Teachable moments in militarized America

Teachable moments in militarized America

by digby

If you follow the right wing at all you've seen the hysterical handwringing this week over a melodramatic piece in the National Review which purports to expose a story of police intimidation and harassment of average conservative supporters of Scott Walker in Wisconsin. Let's just say the story is a little bit more complicated than that. I wrote about it for Salon this morning:

Fast forward to this new piece in the National Review, which is being breathlessly discussed in conservative circles as if it were the right wing’s version of the Pentagon Papers. It’s the story of jack-booted thugs raiding the homes of Republican activists all over Wisconsin, using such a degree of shock and awe that the subjects have mistaken the authorities for criminal home invaders. The star of this dramatic tale is a woman named Cindy Archer, whom the National Review article describes as “one of the lead architects of Wisconsin’s Act 10 — also called the ‘Wisconsin Budget Repair Bill, [which] limited public-employee benefits and altered collective-bargaining rules for public-employee unions.” The article goes on to characterize her and the other victims of the raids (who are only identified by pseudonyms) simply as “conservatives,” giving the impression that they are being targeted solely on that basis:
For dozens of conservatives, the years since Scott Walker’s first election as governor of Wisconsin transformed the state — known for pro-football championships, good cheese, and a population with a reputation for being unfailingly polite — into a place where conservatives have faced early-morning raids, multi-year secretive criminal investigations, slanderous and selective leaks to sympathetic media, and intrusive electronic snooping. Yes, Wisconsin, the cradle of the progressive movement and home of the “Wisconsin idea” — the marriage of state governments and state universities to govern through technocratic reform — was giving birth to a new progressive idea, the use of law enforcement as a political instrument, as a weapon to attempt to undo election results, shame opponents, and ruin lives.

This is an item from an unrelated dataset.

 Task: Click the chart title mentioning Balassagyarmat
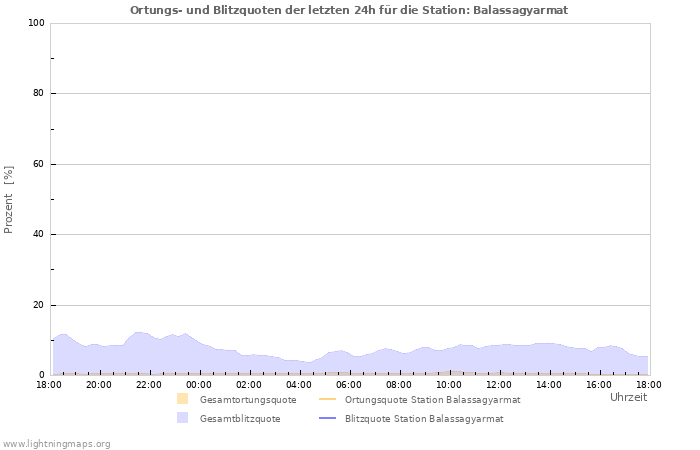click(x=355, y=10)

It’s obviously impossible to know any details about the pseudonymous conservatives since we don’t know their names. But Cindy Archer wasn’t just a conservative citizen volunteering her time for cause. Back in 2011, when the story of the raid was first reported, the Wisconsin State Journal said she was an official who had worked with Walker as county executive and followed him to the capital.

Read on. These people weren't just nice volunteers handing out leaflets. They were high level aides to Scott Walker.

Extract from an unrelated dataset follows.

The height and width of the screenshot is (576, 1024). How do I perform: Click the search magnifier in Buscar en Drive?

But I agree with these right wingers (even Rush!) who say the authorities shouldn't be pounding on doors at 6:45 in the morning and storming people's houses, yelling and screaming and confiscating their stuff. Why they always have to use these strongarm tactics is beyond me. They easily could have knocked politely, showed her the subpoena and basically dealt with her like a human being.

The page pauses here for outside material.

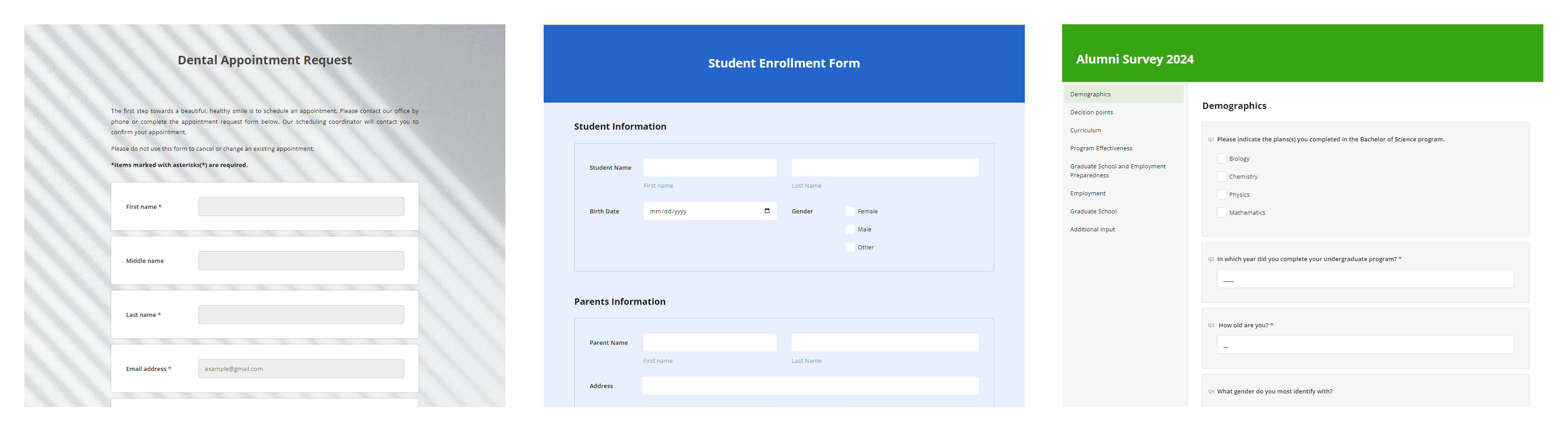This screenshot has width=1568, height=429.
Task: Open the Program Effectiveness section
Action: (1100, 149)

But then that's not how they do things anymore. They act as if everyone is a terrorist from small time suspected drug dealer to people out on traffic warrants to government bureaucrats. Often they get the wrong house and more than we want to admit actually shoot innocent people in the confusion and melee they cause with their military tactics. But since most of the time they aren't nice white conservative Republicans people on the right side of the dial usually take the jaded line that they must be guilty of something or the cops wouldn't be doing it.

Maybe this is a teachable moment. Never say I'm not an optimist.